首都圏の中学入試は1月10日の埼玉から始まった。2025年はこれまで志願者数日本一を続けた栄東を開智と開智所沢が蹴落とした。この劇的なまでの変化が実現した三つの要因と、2月から始まる東京と神奈川に与える影響について考えてみよう。(ダイヤモンド社教育情報)
驚天動地の「前年比志願者数2倍増」
2025年中学一般入試は、1月10日の埼玉から本格的に始まった。新型コロナウイルス禍の3年間を挟んで、栄東のようにA日程を2日間に分割、大宮開成のように同じ入試回でも開始時間差を設けて二つに分けるなど、受験しやすい環境づくりに工夫が凝らされてきた。
24年までは、全国で一番多くの受験生が押し寄せる入試は栄東(A日程)で24年には8018人が出願した。ところが25年は、前年に開校した開智所沢中等教育学校の登場と、開智と開智所沢の入試制度のシンクロ化が功を奏して、埼玉中学受験の様相が一変してしまった。

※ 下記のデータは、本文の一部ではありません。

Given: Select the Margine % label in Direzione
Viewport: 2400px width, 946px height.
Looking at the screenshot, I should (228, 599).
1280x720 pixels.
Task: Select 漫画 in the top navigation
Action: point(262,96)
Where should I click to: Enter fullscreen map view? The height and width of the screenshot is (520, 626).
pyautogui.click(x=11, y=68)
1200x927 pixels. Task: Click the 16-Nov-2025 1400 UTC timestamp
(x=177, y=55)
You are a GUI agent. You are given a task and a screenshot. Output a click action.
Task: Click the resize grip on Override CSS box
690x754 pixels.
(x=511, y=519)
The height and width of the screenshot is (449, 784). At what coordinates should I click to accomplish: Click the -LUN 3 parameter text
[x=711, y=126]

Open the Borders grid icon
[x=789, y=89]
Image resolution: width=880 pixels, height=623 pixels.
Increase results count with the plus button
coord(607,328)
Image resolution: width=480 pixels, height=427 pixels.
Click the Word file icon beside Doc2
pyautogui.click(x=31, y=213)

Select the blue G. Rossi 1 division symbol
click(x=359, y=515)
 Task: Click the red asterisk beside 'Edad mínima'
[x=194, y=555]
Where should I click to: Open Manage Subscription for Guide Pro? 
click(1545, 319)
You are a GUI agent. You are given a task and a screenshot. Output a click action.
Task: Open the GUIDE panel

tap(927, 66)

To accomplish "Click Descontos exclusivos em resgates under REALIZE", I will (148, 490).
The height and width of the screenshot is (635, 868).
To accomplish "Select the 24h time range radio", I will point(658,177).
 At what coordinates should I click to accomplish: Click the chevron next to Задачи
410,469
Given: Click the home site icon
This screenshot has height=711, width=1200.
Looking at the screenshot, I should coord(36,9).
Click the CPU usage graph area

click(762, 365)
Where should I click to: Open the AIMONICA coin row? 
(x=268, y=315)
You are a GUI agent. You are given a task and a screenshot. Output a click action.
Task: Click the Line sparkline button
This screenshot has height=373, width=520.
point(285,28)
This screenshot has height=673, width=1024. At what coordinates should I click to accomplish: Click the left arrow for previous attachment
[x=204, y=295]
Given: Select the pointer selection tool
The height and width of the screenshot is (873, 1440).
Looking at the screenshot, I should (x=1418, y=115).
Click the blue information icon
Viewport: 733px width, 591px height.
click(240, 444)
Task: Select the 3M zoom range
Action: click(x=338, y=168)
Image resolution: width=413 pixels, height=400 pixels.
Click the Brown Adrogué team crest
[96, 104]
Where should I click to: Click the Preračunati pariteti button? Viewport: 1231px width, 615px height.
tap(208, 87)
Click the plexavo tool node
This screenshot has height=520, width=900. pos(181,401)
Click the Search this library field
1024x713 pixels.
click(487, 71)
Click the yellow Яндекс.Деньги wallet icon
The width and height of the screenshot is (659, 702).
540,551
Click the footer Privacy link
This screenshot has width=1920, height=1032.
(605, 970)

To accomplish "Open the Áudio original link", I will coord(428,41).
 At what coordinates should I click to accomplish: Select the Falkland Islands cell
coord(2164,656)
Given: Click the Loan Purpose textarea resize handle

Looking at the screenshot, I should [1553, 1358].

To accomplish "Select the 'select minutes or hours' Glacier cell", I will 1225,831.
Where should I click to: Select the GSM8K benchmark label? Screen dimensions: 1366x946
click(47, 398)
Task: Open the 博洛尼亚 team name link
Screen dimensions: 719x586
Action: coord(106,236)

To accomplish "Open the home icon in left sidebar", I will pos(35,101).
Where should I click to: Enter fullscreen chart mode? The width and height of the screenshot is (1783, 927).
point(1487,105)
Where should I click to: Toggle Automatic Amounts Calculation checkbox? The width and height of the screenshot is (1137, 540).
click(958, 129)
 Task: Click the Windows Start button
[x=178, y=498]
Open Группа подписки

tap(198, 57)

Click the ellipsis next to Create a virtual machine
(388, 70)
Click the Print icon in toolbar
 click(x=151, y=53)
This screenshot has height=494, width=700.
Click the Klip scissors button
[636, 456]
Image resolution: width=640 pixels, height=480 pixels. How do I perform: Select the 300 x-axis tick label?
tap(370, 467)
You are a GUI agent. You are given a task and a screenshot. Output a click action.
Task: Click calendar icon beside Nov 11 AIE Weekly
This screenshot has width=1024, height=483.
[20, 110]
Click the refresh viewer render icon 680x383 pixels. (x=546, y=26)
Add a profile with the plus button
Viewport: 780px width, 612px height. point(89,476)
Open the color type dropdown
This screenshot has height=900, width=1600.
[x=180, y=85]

埼玉県総務部学事課は、1月8日に「令和7年度埼玉県私立中学校・中等教育学校入試応募状況(昼間)」を6日時点での集計として公表している。31校・3704人の募集に対して、7万6599人が応募しているというものだ。24年が4日時点での集計だったため単純に比較はできないものの前年比で1万6000人も増えている。その多くを占めるのが開智所沢と開智である。
13日までに公表された数値(24年比増減)で比べてみると、1月実施全入試回の合計では、開智所沢1万5600人(8081人増)、開智1万4868人(7207人増)といずれも前年比2倍増なのに対して、栄東は1万3323人(672人減)、埼玉栄は5226人(203人減)といずれも5%ほど減少している。
このような大逆転が起きた要因は、主に三つ指摘できる。青木徹・開智学園理事長の「経営戦略」、70歳にして初代校長に就いた小野正人氏による「積極的な攻勢」、そしてグループ校間で進めた「入試制度のシンクロ化」である。
以前、3回に分けて公開した青木理事長インタビューにもあるように、同じレベルの学校を横に展開する開智学園の経営戦略は、国際バカロレア(IB)的な学びを適用することにより、中堅層の生徒の底上げに教育の目標を置いている。二極化が進むいまの日本で、一番弱まっている部分でもある。
一方の佐藤栄学園グループは、栄東から埼玉栄へと学力レベルの上位から中位をカバーして、そのエリアの受験生を幅広く集めることができる縦展開を進めてきた。その点、開智流の横展開では、学校を設けた各エリアの中堅層を集めることにより、チェーンストア経営的な戦略が適用できる。